The “why” is a bit more complicated. I was brought up in a family who went to church. I can’t ever remember not knowing that Jesus was my friend and important to me. However, during my teenage years, I kicked against the traces of church attendance; and my life did not say anything about the life of Jesus, I am sad to say. The good news is that I know that Father God does not give up on his children and just like the parable of the one sheep who wanders off from the ninety-nine others, Jesus comes looking, and I’m back safe and sound, my faith making sense again and on the right track.
I have been privileged to see the kingdom of God active in my life and the lives of others; It was through praying for people and seeing lives transformed that I felt called to offer myself for ministry in the church.

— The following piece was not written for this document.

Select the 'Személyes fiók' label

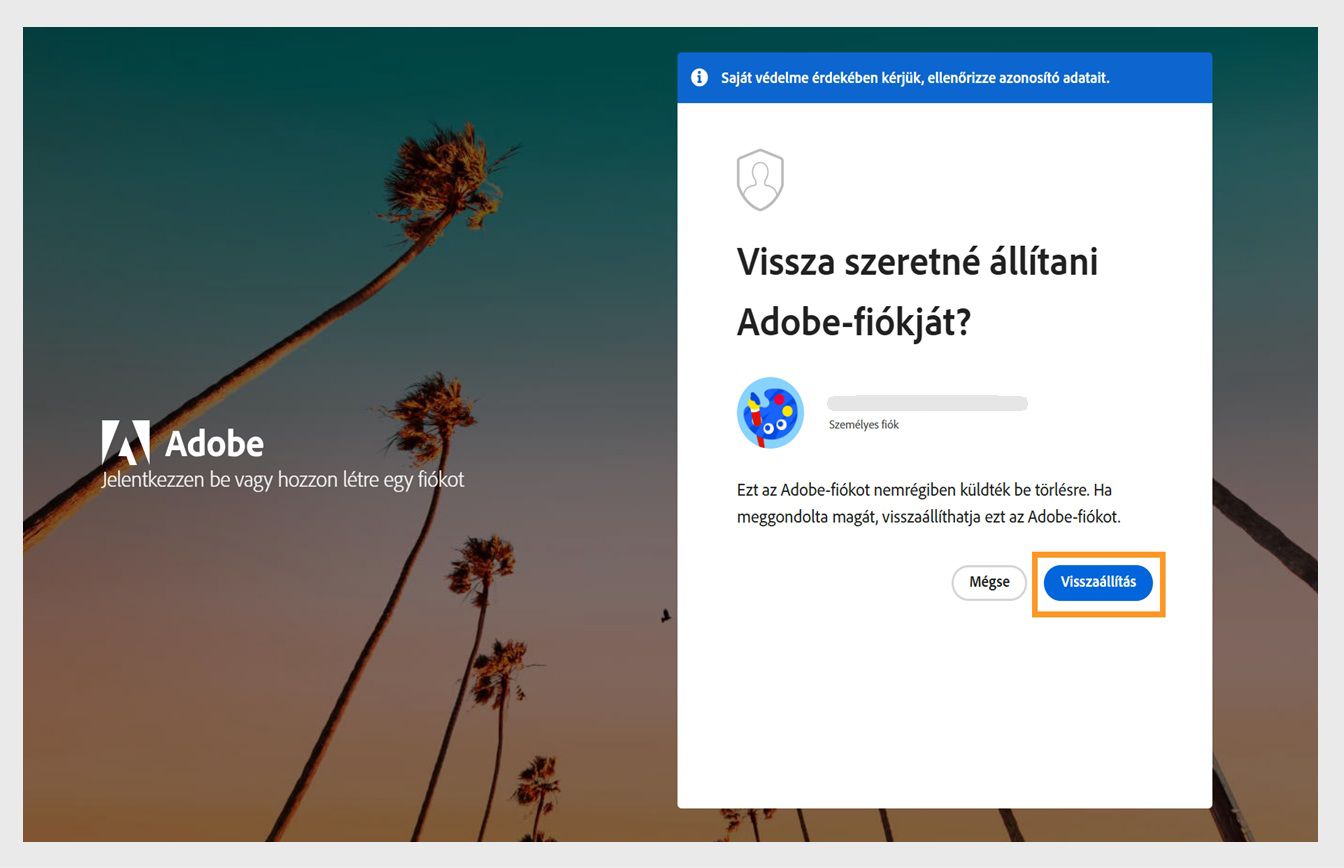click(864, 424)
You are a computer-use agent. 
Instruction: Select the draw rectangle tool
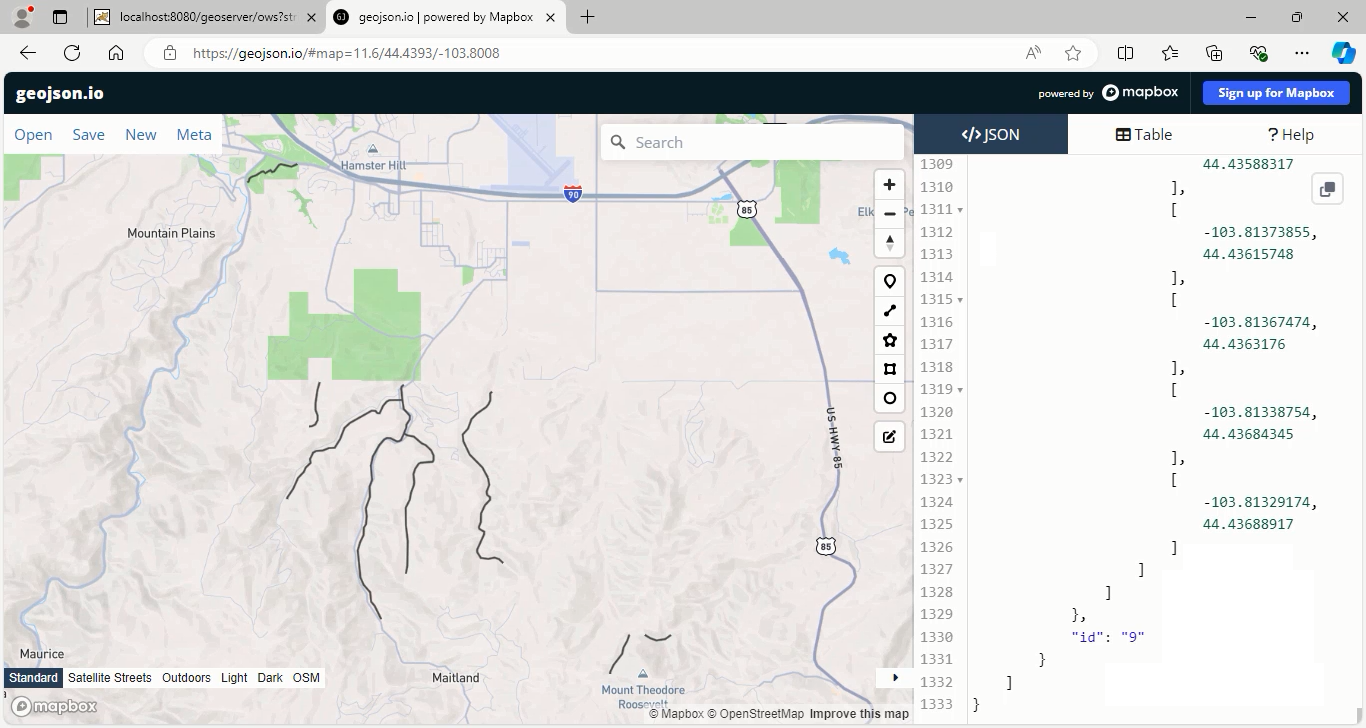[x=889, y=369]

As an ordinary member of the church, I could pray for people, but I wasn’t allowed to speak words of forgiveness to people who were desperately in need of hearing those words which would release them from guilt that on some occasions crippled them. Neither could I anoint with oil, nor give communion to people, both of which can be used in the ministry of healing.
I have been honoured to meet and walk with people journeying through life; celebrating with individuals and families who are celebrating and weeping with those who are struggling, lonely, sad and bereft. Sometimes it is a tough thing to be a priest in the Church of England, but do you know, I wouldn’t have it any other way.

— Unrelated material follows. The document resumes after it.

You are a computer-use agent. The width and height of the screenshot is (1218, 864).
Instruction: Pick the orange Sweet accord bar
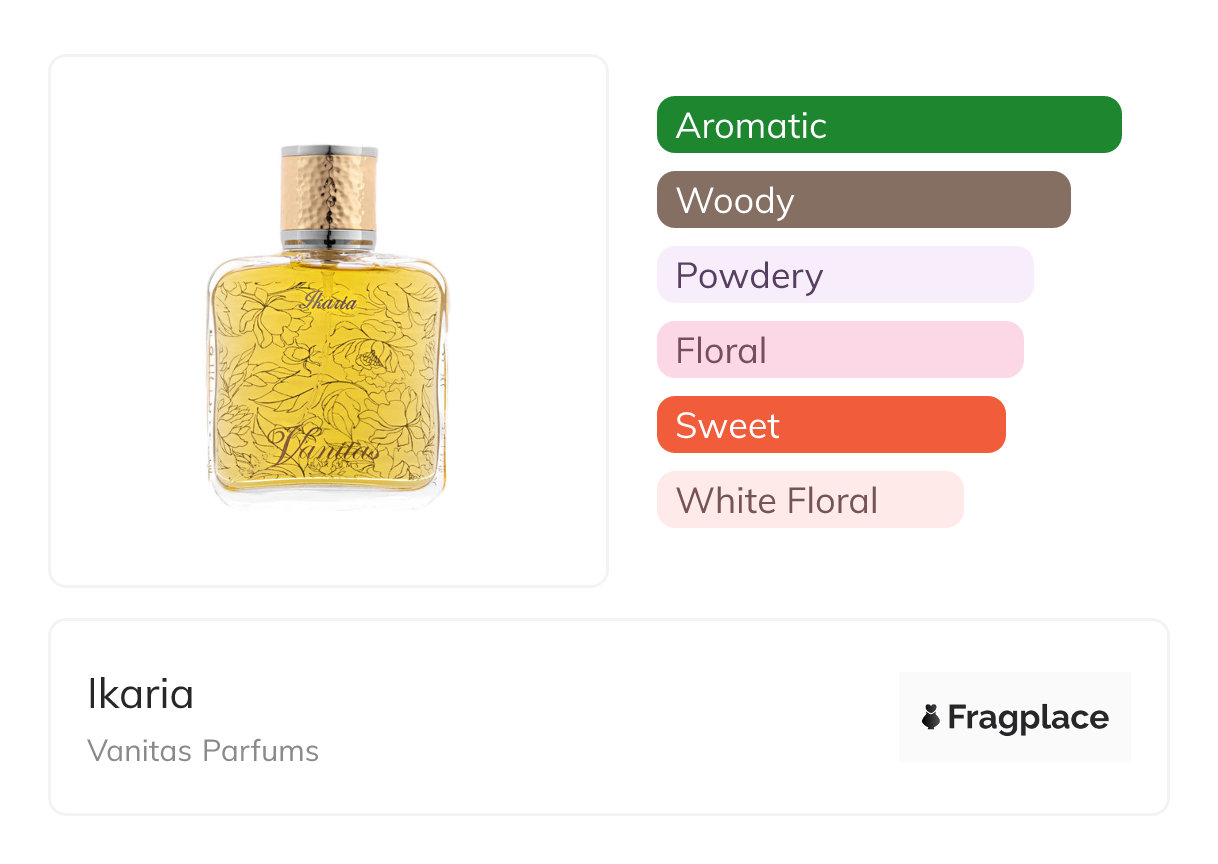click(831, 425)
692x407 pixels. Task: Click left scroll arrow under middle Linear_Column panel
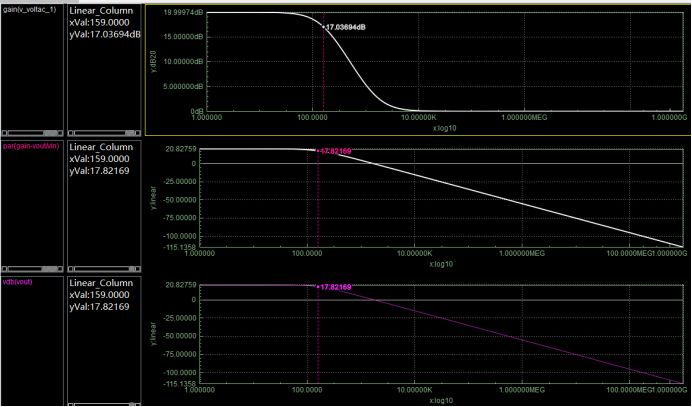tap(71, 269)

The ordination service includes these words:
Remember always with thanksgiving that the treasure now to be entrusted to you is Christ’s own flock, bought through the shedding of his blood on the cross. The church and the congregation among whom you will serve are one with him; they are his body. Serve them with joy, build them up in faith, and do all in your power to bring them to loving obedience to Christ. Because you cannot bear the weight of this ministry in your own strength, but only by the grace and power of God, pray earnestly for his Holy Spirit. Pray that he will each day enlarge and enlighten your understanding of the Scriptures so that you may grow stronger and more mature in your ministry, as you fashion your life and the lives of your people on the word of God.
I have been entrusted with great treasure by God and feel privileged to serve him here. I look forward to what the next twenty years will bring.